Nullifying nitrophenols

A chemical catalyst developed at Carnegie Mellon University completely destroys dangerous nitrophenols in laboratory tests, according to Arani Chanda, who recently presented his findings at the American Chemical Society.

A chemical catalyst developed at CarnegieMellonUniversity completely destroys dangerous nitrophenols in laboratory tests, according to Arani Chanda, a doctoral student who recently presented his findings at the 230th meeting of the American Chemical Society (ACS) in Washington, DC.

“We found an efficient, rapid and environmentally friendly means of completely destroying these compounds,” said Chanda, who works in the laboratory of Terrence Collins, the Thomas Lord Professor of Chemistry and director of the Institute for Green Oxidation Chemistry at the Mellon College of Science (MCS) at Carnegie Mellon.

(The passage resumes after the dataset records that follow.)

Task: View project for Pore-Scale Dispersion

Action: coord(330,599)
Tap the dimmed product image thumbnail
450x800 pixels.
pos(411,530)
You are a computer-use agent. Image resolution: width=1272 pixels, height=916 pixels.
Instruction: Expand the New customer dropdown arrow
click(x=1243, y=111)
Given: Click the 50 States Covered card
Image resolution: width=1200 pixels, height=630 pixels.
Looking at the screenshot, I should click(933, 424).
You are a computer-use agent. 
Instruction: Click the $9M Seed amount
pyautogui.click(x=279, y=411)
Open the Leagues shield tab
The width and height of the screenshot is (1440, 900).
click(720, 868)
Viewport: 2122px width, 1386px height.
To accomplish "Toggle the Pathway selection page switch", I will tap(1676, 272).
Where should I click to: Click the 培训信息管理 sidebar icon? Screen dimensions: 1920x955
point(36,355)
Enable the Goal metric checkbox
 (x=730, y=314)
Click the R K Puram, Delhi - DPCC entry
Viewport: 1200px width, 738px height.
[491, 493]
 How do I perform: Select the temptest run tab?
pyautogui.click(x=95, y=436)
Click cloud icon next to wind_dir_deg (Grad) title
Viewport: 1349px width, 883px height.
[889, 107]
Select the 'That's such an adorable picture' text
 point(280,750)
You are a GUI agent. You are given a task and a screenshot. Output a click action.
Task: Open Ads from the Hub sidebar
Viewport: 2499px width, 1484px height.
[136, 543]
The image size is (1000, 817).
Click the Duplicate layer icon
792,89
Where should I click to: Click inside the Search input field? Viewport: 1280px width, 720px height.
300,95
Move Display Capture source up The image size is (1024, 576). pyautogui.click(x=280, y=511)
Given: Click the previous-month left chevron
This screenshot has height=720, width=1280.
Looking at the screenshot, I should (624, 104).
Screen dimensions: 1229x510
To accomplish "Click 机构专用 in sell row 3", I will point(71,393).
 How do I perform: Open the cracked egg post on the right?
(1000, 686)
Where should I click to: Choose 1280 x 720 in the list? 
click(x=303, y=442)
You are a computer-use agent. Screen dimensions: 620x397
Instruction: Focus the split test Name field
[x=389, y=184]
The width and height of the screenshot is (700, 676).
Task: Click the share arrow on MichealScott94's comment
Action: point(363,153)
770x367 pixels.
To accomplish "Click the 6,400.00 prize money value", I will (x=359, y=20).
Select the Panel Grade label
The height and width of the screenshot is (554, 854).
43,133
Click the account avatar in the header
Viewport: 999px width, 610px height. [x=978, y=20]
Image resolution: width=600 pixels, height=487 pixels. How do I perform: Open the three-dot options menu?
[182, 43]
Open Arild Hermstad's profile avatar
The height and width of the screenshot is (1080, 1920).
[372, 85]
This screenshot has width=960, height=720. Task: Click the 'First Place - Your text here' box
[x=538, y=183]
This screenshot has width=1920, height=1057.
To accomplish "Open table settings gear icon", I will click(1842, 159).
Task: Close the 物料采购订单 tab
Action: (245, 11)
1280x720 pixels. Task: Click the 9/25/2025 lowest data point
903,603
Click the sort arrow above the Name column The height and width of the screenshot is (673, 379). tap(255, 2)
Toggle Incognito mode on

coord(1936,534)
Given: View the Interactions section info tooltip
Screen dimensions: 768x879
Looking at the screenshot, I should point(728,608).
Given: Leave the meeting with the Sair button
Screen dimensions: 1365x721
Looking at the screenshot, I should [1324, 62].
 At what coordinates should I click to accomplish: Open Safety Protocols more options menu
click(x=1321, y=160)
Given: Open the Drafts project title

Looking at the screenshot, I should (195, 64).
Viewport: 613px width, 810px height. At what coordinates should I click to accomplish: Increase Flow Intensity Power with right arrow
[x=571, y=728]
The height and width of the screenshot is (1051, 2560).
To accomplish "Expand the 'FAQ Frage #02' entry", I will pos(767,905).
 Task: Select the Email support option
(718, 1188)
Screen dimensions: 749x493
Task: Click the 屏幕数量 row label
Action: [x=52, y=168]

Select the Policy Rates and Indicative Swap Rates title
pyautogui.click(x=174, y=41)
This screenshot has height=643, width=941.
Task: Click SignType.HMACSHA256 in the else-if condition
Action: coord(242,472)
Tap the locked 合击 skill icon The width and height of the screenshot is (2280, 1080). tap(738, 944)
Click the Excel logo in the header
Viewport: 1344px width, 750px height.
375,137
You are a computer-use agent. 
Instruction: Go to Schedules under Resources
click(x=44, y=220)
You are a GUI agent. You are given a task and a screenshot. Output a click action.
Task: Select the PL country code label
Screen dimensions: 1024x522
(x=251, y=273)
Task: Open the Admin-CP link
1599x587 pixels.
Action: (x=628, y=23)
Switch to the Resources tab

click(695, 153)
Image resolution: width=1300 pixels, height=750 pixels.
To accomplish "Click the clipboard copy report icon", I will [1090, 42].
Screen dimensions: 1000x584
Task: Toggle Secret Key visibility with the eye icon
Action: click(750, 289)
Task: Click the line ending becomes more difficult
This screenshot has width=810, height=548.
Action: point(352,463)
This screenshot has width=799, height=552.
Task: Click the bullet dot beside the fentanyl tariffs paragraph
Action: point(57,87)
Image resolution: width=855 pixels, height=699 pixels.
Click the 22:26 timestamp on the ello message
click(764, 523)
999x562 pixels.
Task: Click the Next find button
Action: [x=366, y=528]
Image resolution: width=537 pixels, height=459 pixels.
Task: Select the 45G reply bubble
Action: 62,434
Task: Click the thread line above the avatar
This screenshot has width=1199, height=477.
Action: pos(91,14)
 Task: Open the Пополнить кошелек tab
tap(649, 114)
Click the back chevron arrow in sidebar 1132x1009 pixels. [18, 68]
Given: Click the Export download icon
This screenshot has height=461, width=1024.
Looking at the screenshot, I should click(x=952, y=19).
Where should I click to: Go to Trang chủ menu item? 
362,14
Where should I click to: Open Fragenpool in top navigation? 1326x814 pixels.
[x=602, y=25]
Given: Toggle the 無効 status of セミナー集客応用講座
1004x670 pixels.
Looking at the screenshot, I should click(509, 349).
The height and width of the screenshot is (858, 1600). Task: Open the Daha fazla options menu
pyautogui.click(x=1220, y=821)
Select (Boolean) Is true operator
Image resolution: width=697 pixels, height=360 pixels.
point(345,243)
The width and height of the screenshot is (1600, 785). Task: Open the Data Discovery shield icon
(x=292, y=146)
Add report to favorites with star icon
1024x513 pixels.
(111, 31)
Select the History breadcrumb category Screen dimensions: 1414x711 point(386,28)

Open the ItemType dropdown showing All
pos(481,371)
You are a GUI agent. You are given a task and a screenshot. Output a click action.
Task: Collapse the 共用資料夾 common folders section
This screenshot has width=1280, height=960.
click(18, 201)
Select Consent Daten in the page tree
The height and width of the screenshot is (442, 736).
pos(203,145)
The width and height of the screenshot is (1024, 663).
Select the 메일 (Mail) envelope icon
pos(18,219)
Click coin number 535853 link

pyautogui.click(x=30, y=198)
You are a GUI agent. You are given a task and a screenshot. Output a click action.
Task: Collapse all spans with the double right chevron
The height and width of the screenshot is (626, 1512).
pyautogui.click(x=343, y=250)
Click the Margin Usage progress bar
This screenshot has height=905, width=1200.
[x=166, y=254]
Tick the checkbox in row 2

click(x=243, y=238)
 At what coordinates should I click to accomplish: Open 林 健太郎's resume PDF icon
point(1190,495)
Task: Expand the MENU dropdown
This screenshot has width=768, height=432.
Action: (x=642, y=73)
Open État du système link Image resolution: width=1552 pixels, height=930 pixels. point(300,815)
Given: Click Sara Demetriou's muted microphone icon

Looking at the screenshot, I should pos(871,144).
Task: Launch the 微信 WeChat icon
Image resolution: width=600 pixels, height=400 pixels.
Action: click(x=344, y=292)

Nitrophenols are man-made pollutants that mostly originate from wastewater discharges from the dye, pesticide and ammunition industries as well as from various chemical-manufacturing plants. They are also found in diesel exhaust particles. Thousands of tons of these agents are produced yearly by countries around the world.

Registered as priority pollutants by the US Environmental Protection Agency (EPA), they are toxic to aquatic life. They produce immediate toxic effects to the nervous system, and some reports have implicated them as possible endocrine disruptors. Many of these compounds cannot be destroyed by existing means.

The catalyst, one of a family of catalysts called Fe-TAMLs (tetra-amido macrocyclic ligand), works with hydrogen peroxide. Its “green” design is based on elements used naturally in biochemistry. Fe-TAMLs were discovered by Collins, whose group has developed an extensive suite of these catalysts to provide clean, safe alternatives to existing industrial practices, as well as ways to remediate other pressing problems that currently lack solutions.

“Fe-TAMLs are much easier to use in destroying nitrophenols because they work at ambient temperatures and neutral pH,” said Collins. “Existing detoxification methods are inefficient and work only under acidic conductions. Our method can be used over a much broader pH range, including wastewater pH conditions.”

Fe-TAMLs have shown promise in killing a simulant of anthrax, reducing fuel pollutants, treating pulp and paper processing by-products, and detoxifying pesticides. A major goal is to develop Fe-TAMLs as a safe, cost-effective means of global water decontamination.